---
id: s2-evaluator-roster
title: Evaluator Roster
module: GROW-S2
module_slug: grow-s2-evaluation-auditability
cluster: Systems
type: matrix
version: v0.2.0
status: Draft
tier: membership
contract_role: ""
canonical_url: "https://grow.goodcombinator.ai/library/registry/s2-evaluator-roster"
download_url: "https://grow.goodcombinator.ai/library/registry/s2-evaluator-roster.md"
license: CC-BY-4.0 (proposed — owner confirmation required)
source: GROW by Good Combinator
retrieved_at: 2026-05-29
---

# Evaluator Roster

The roster names who — human or automated — is allowed to sign off on what, when they are invoked, the scope of their authority, what artifacts their sign-off produces, and where escalation goes when they cannot or should not decide alone.

A sign-off is only valid when recorded in the `evaluator_signatures` array of an `s2-audit-trail-schema` provenance record. Unsigned promotion is a violation of the evaluation gate.

## Roster Matrix

| Role | When Invoked | Authority Scope | Sign-Off Requirement | Escalation Path |
|---|---|---|---|---|
| **builder-self-test** (human) | Before any PR to a GROW artifact; on every local change to prompts, tools, or workflow steps. | Functional family only; non-high-stakes systems only. | One signature in `evaluator_signatures` with `role=builder-self-test`, `verdict ∈ {pass, fail}`. May NOT sign off on safety or quality families. | Any safety fail, any high-stakes system, or any artifact touching regulator-visible output escalates to `domain-expert-reviewer` and `compliance-reviewer`. |
| **automated-rubric-harness** (automated) | On every eval run, every regression run, and on a nightly cadence against the frozen reference. | Functional, quality, and edge-case families. Safety family in advisory mode only — automated verdicts here are inputs, never gates. | Machine signature with `role=automated-rubric-harness`, `actor=harness@<version>`, `verdict`, and a link to the scorecard fragment in `s2-scoring-system`. | Disagreement with `human-evaluator` on the same artifact triggers `domain-expert-reviewer` adjudication. Three consecutive harness failures on the same `failure_id` triggers incident path. |
| **human-evaluator** (human) | On every release candidate for a system operating at operational quality; on every artifact touching a high-stakes decision per `s2-evaluation-charter`. | Quality and safety families; binding sign-off for functional family for high-stakes systems. | Two-of-two when the system is high-stakes (one human-evaluator plus one domain-expert-reviewer); one signature otherwise.

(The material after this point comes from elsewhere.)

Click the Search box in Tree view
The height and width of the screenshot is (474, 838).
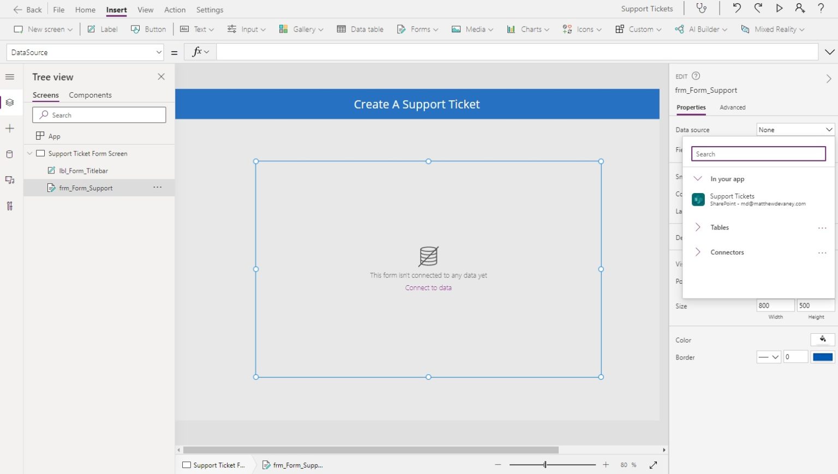pos(99,115)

Verdict + free-text rationale required. | Confidence-band conflicts (e.g., agent cited `high` confidence on a claim the evaluator judges `low`) escalate to `domain-expert-reviewer`. |
| **domain-expert-reviewer** (human, named) | When the system operates inside a regulated or specialist domain — Florida special-district statutes, FASD compliance, STR tax (FL transient rental), DEP grant covenants, podcast IP/licensing, IRS treatment for the venture studio. | Binding sign-off on safety tests that depend on domain interpretation; veto power on any release that would emit a domain claim the expert cannot verify. | One signature with `role=domain-expert-reviewer`, named actor (not "the domain team"), `scope` field naming the statute, grant, or contract family. | Disagreement between two domain experts (e.g., FS § 720.3085 reading vs. § 718) escalates to `external-auditor`. Public-comment or regulator-bound output additionally routes through `compliance-reviewer`. |
| **compliance-reviewer** (human, named) | On every artifact that may carry PII, that constitutes a public record under FL Sunshine, that touches DEP/FDOT/HOA correspondence, that quotes a grant ID, or that handles guest financial data. | Binding sign-off on safety tests seeded from failure modes tagged `pii`, `sunshine`, `grant`, `tax`, or `fair-housing`. May override a builder pass with a fail. | One signature plus a retention-policy attachment (which evidence is kept, for how long, where). | A safety fail tagged `critical` or any suspected statute violation routes to `external-auditor` and triggers the incident path in `s2-regression-discipline`. |
| **external-auditor** (third party) | On scheduled cadence (quarterly for high-stakes systems; annually for the GROW library as a whole); on demand after a critical incident; before any public claim that a GROW system meets a named external standard (e.g., SOC 2 scope, NIST AI RMF alignment). | Read-only access to all provenance records in scope; advisory and reporting only — does not sign off on individual releases. | Issues a written report attached to the audit package per `s2-audit-package-templates`. Findings open regression-discipline change-log entries that the library owner must resolve or formally accept as risk. | Findings classified `material` escalate to the GROW library owner (Doug Liles) for written acceptance or remediation plan within 30 days. |

## Invocation Rules

1. **No self-clearing on high-stakes.** A builder may never be the sole signatory on an artifact destined for regulator-visible, financially binding, or irreversible output. The Charter overrides individual roster permissions.
2. **Named actors only.** `evaluator_signatures.actor` MUST resolve to a specific person (`evaluator:doug.liles`) or a specific harness version (`harness@0.2.1`). Generic role names ("the team") are rejected by the audit-trail validator.
3. **Two-of-two for high-stakes.** Human-evaluator + domain-expert-reviewer is the standing requirement for any artifact flagged high-stakes by the Charter.
4. **Compliance has veto.** A compliance-reviewer fail cannot be overridden by a builder or domain expert. It is overridden only by a written external-auditor finding or by formal risk acceptance signed by the library owner.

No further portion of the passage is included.